▶ **PASSAGE PROVIDED**:
Methods: Healthy infants (N=265) who had received a prior HB vaccination received a fully liquid, hexavalentvaccine (DTaP-IPV-HB-PRP-T) at 2 and 6 months of age and a reconstituted pentavalent vaccine (DTaP-IPV//PRP-T) at 4 months of age. Coadministered vaccines were pneumococcal vaccine (PCV13) at 2 and 4 months [and optionally at 6 months of age], rotavirus (RV) vaccine at 2-4-6 months, and meningococcal serogroup C vaccine at 2 months. At 18 months, participants received DTaP-IPV//PRP-T and PCV13 boosters. Immunogenicity was assessed using validated assays and safety by parental reports.

▶ **RECORDS PROVIDED**:
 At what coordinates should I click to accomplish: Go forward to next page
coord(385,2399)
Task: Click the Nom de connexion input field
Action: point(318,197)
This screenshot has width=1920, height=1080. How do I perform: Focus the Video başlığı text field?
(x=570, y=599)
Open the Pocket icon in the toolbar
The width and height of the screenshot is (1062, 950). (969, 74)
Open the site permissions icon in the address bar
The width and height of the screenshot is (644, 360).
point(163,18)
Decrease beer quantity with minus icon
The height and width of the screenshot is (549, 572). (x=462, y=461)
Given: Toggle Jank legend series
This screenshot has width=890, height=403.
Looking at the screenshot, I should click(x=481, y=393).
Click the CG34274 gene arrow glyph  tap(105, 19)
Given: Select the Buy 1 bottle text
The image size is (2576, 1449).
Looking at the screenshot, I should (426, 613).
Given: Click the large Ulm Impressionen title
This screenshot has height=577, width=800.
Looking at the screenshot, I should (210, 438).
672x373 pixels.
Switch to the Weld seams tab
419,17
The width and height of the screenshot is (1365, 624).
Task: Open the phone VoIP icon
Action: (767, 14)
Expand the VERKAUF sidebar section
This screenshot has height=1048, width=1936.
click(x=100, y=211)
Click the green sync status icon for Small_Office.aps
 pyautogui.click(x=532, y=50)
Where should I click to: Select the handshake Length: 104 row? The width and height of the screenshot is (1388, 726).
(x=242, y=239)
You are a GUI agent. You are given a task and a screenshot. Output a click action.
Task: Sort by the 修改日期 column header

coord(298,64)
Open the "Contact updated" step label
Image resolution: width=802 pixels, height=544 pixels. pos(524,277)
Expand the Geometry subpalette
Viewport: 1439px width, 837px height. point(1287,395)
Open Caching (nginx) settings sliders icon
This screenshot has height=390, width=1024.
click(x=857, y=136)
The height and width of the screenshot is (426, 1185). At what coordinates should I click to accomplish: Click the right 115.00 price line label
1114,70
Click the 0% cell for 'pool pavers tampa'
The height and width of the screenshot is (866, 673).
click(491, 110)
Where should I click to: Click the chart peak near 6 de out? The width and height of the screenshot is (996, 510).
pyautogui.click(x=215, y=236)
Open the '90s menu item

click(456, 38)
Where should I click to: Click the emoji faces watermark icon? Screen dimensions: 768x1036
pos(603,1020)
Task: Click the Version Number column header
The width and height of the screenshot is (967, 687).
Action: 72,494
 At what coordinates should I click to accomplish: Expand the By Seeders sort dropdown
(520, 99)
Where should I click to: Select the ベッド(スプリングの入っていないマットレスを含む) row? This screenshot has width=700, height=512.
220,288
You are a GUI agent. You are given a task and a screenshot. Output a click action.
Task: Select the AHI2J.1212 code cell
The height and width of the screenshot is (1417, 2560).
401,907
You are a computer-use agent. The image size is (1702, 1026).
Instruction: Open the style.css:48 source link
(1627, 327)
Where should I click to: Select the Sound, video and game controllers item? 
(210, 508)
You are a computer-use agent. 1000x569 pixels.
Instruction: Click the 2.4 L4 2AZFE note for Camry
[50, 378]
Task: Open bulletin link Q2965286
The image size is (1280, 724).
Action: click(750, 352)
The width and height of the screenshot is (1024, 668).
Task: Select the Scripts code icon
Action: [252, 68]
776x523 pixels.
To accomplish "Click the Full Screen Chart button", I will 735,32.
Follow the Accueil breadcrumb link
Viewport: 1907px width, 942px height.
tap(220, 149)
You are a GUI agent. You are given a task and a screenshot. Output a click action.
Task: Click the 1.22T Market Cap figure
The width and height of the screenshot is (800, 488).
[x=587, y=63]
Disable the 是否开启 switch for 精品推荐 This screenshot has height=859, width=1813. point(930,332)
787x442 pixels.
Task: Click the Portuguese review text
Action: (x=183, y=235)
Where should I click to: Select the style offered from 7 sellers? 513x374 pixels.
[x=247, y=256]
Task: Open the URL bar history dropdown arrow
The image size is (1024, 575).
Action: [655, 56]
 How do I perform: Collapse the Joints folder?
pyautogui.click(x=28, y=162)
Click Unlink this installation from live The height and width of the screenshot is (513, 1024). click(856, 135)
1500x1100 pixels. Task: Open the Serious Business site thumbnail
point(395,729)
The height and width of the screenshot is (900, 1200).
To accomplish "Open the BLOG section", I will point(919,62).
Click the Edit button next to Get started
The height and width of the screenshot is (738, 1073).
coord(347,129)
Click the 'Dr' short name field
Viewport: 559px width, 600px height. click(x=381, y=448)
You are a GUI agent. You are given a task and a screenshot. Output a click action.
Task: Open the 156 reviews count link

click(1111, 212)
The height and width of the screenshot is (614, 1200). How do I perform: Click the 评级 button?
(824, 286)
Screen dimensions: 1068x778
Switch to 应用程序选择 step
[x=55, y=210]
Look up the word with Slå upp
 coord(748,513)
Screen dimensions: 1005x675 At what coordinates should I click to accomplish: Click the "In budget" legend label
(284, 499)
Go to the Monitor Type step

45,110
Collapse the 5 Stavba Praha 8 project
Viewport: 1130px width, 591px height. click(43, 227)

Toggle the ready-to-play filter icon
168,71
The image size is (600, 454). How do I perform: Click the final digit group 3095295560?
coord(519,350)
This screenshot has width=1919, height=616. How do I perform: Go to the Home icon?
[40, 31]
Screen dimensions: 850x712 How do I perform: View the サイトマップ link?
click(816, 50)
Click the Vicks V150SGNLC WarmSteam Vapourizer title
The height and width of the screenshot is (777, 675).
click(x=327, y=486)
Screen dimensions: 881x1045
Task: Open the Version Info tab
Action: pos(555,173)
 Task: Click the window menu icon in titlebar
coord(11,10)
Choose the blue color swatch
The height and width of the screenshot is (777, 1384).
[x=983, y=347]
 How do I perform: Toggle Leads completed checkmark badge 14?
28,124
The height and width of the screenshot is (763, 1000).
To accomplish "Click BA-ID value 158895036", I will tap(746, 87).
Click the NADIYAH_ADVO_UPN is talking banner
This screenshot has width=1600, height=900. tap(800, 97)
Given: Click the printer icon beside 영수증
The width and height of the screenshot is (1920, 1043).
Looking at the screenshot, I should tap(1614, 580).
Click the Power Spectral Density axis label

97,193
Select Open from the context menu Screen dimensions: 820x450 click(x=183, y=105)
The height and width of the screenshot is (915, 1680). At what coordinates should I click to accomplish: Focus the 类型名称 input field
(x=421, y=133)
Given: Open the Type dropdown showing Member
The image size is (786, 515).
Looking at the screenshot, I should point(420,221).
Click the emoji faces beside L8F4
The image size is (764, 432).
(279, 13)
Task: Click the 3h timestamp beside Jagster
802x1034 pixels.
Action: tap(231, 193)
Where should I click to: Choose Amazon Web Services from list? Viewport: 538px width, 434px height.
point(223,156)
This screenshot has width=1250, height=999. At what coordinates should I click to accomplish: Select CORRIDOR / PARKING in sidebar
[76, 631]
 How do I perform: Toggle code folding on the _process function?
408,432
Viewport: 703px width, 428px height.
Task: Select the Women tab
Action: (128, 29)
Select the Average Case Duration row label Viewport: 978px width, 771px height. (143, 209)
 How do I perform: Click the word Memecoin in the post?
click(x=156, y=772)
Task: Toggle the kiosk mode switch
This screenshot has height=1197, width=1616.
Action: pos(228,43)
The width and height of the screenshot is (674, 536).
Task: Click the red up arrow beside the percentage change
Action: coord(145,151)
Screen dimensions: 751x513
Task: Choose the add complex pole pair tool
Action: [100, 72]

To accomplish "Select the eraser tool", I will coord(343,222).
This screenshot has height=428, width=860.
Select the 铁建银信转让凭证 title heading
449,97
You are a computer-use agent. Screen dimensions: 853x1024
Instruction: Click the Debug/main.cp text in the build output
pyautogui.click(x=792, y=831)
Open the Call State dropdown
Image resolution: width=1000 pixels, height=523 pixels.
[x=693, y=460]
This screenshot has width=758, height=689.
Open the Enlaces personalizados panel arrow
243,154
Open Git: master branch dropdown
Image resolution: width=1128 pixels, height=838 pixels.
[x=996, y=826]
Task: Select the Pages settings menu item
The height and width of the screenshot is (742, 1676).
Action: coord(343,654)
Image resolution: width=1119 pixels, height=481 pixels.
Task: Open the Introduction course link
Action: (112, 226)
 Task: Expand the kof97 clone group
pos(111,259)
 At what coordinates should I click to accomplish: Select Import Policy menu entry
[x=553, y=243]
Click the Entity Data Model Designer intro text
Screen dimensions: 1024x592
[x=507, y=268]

▶ **WHAT TO PRODUCE**:
Continue the passage on the infant vaccine study, starting right after its last sentence.

▶ **RESPONSE AREA**:
Results: For the hexavalent and pentavalent vaccines, the primary series and booster immune responses in terms of seroprotection and vaccine response rates were high for all antigens (generally >99% and >95% for the primary series and booster, respectively) and pre-booster antibody persistence was good for all antigens (in particular, 92.4% of participants had pre-booster anti-HB antibody ≥10 mIU/mL). The incidence of solicited reactions was lower after the booster vaccination (56.9%-73.1%) than the primary series (76.6%-97.4%); there were few vaccine-related unsolicited adverse events (1.9% and 1.5% for the primary series and booster, respectively), none led to participant discontinuation, and none was serious.
Conclusions: This study provides data that allow recommending authorities to consider the use of a sequential hexavalent-pentavalent-hexavalent primary vaccination series followed by a pentavalent booster in coadministration with other common childhood vaccines.